Collected data:
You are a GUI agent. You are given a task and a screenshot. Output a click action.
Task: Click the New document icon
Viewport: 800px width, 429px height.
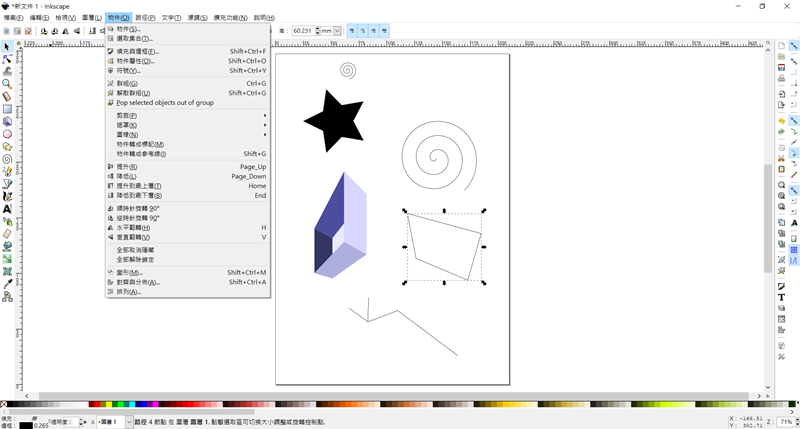click(781, 46)
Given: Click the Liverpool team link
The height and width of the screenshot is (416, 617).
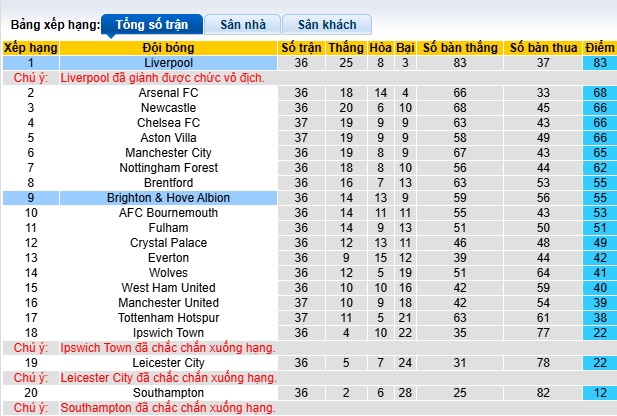Looking at the screenshot, I should click(168, 62).
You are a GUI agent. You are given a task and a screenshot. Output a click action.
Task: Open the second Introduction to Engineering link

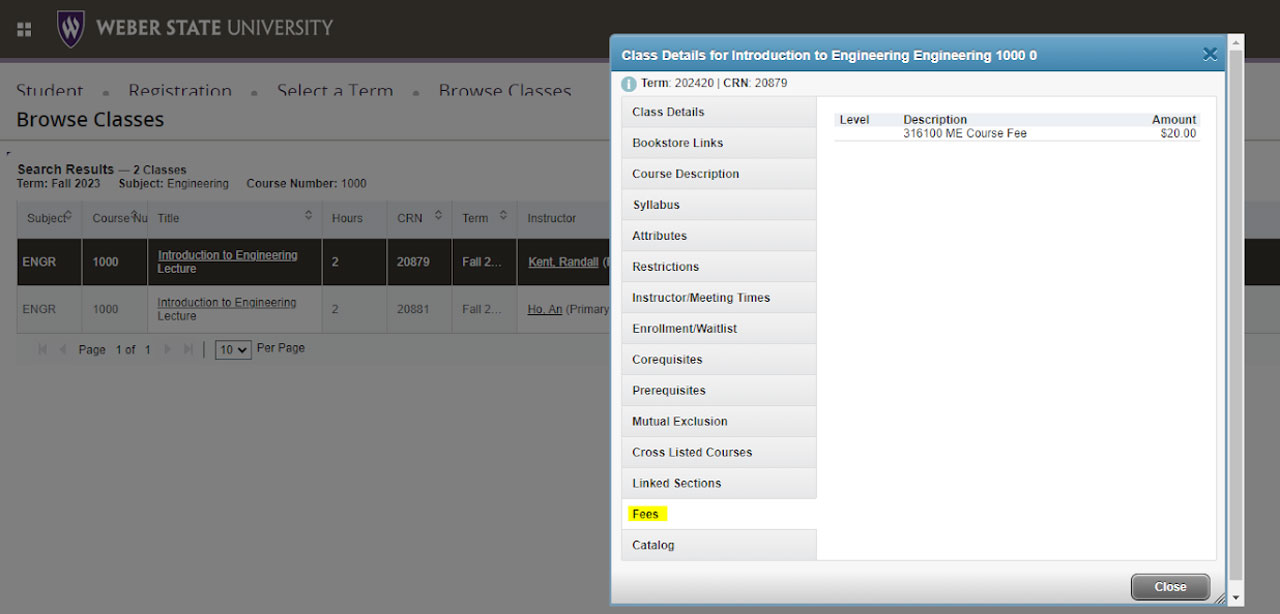[227, 303]
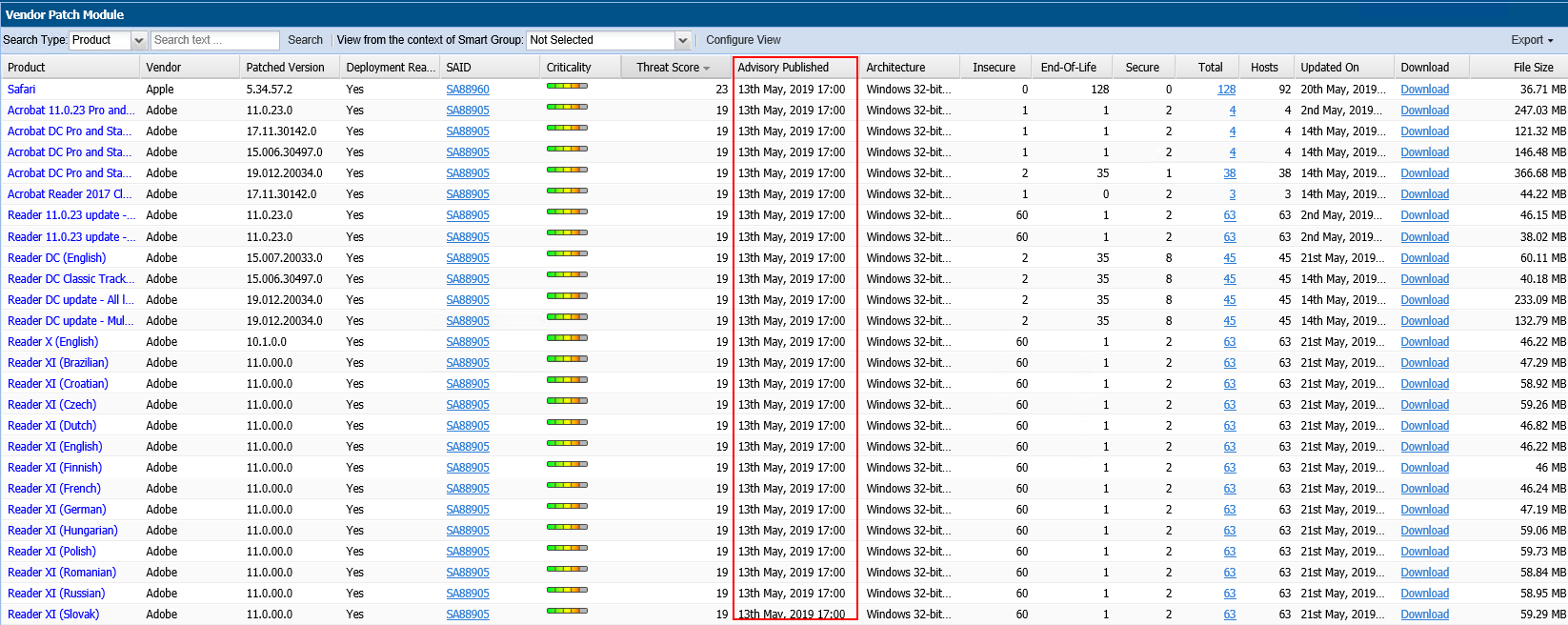Open the SA88960 advisory link
Screen dimensions: 1568x625
(468, 90)
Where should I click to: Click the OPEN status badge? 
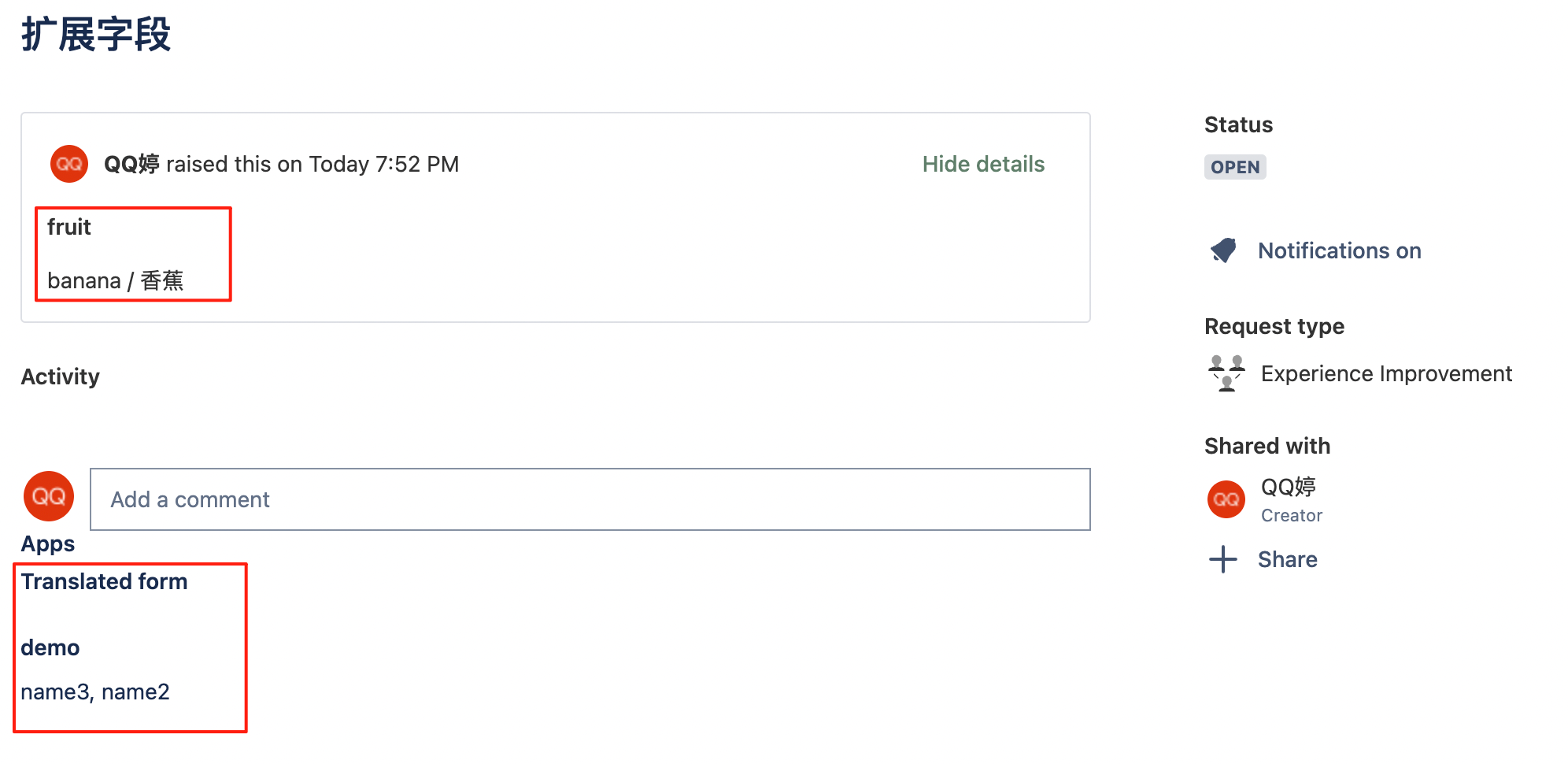(1235, 167)
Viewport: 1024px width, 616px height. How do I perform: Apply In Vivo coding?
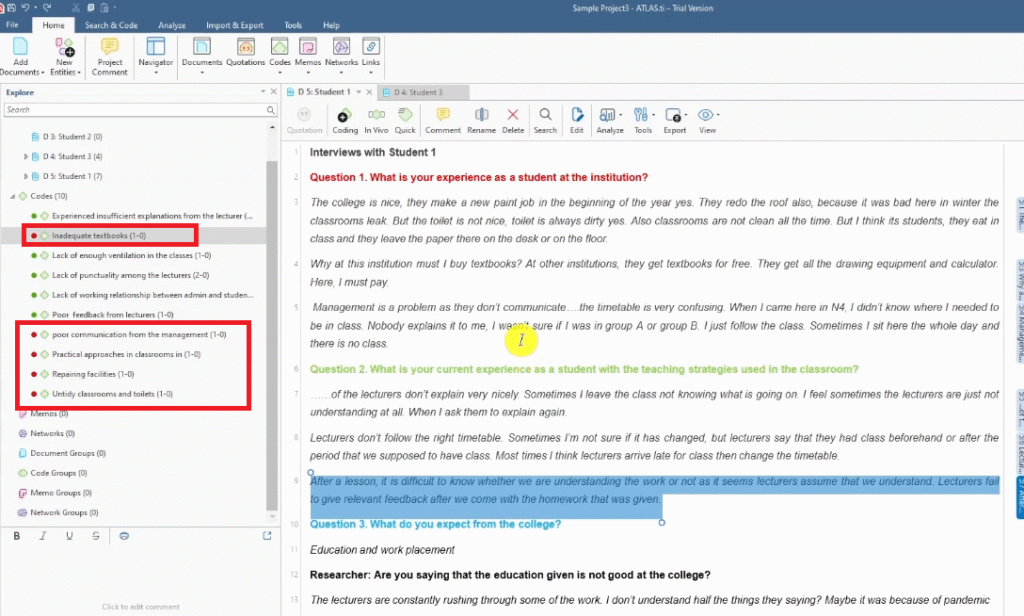[376, 120]
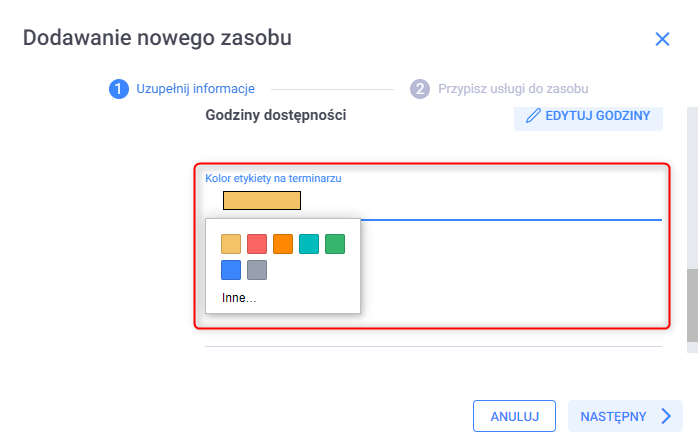Screen dimensions: 698x447
Task: Click the step 1 number circle
Action: click(118, 88)
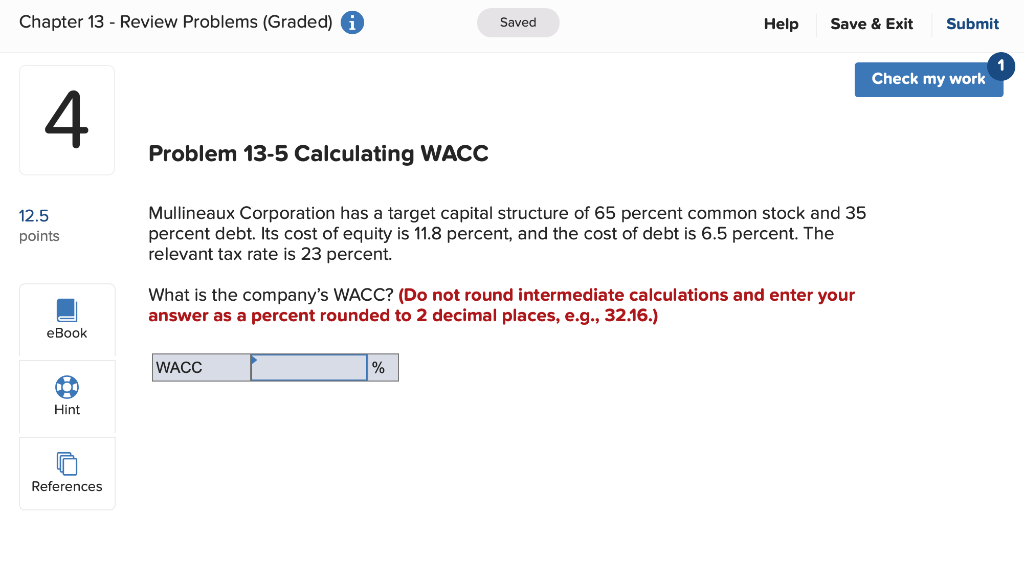Click the eBook book glyph above its label
Image resolution: width=1024 pixels, height=580 pixels.
click(x=66, y=312)
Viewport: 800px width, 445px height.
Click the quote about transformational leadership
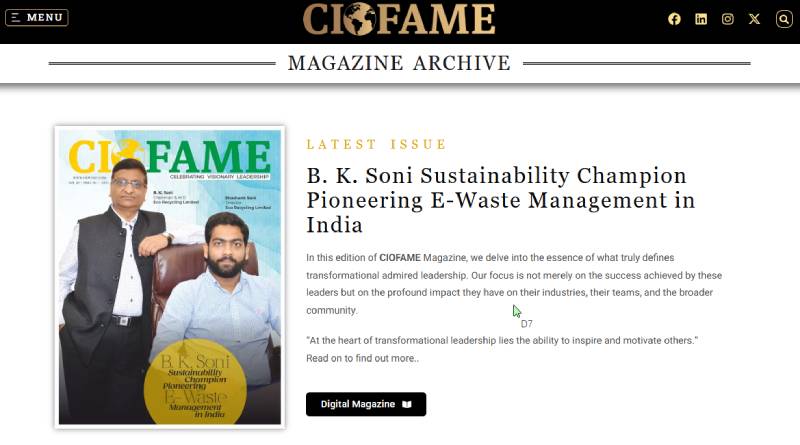tap(501, 341)
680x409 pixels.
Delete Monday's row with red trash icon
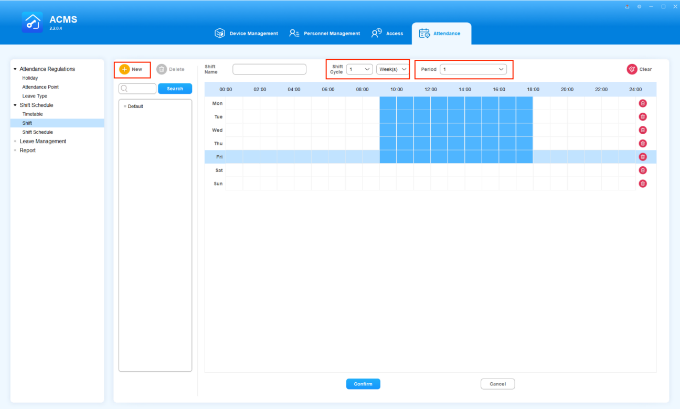pyautogui.click(x=642, y=104)
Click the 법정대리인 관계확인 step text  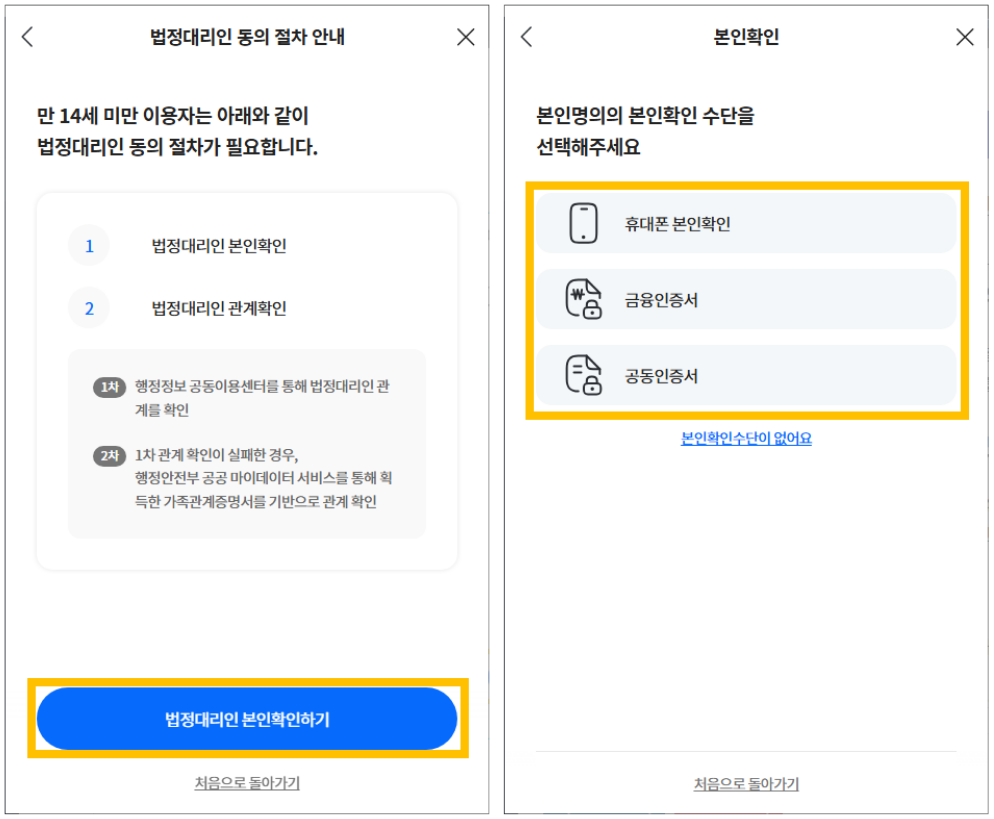[x=219, y=309]
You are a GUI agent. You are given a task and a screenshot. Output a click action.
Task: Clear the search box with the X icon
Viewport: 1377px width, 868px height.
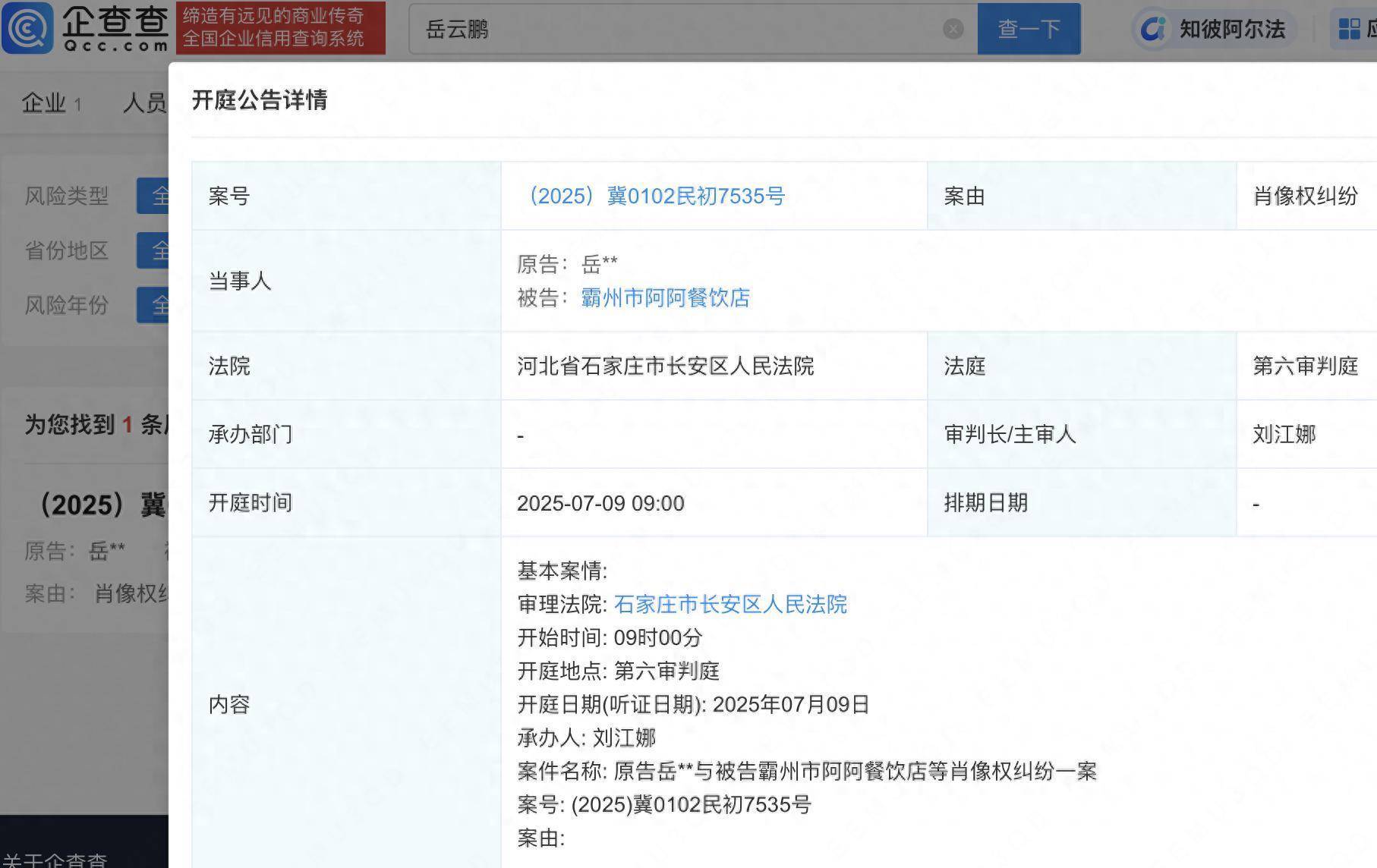pos(953,30)
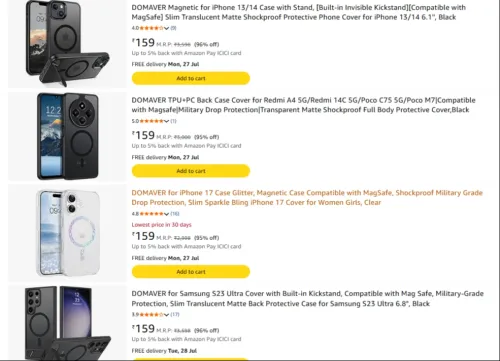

*What you need to do*. Above are the records. Copy exactly, and only, the lines from the line containing "Task: Clear the search box with the X icon" through the last one, omitting any pictures.

*Solution for this exercise*.
Task: Clear the search box with the X icon
Viewport: 1377px width, 868px height.
pos(953,30)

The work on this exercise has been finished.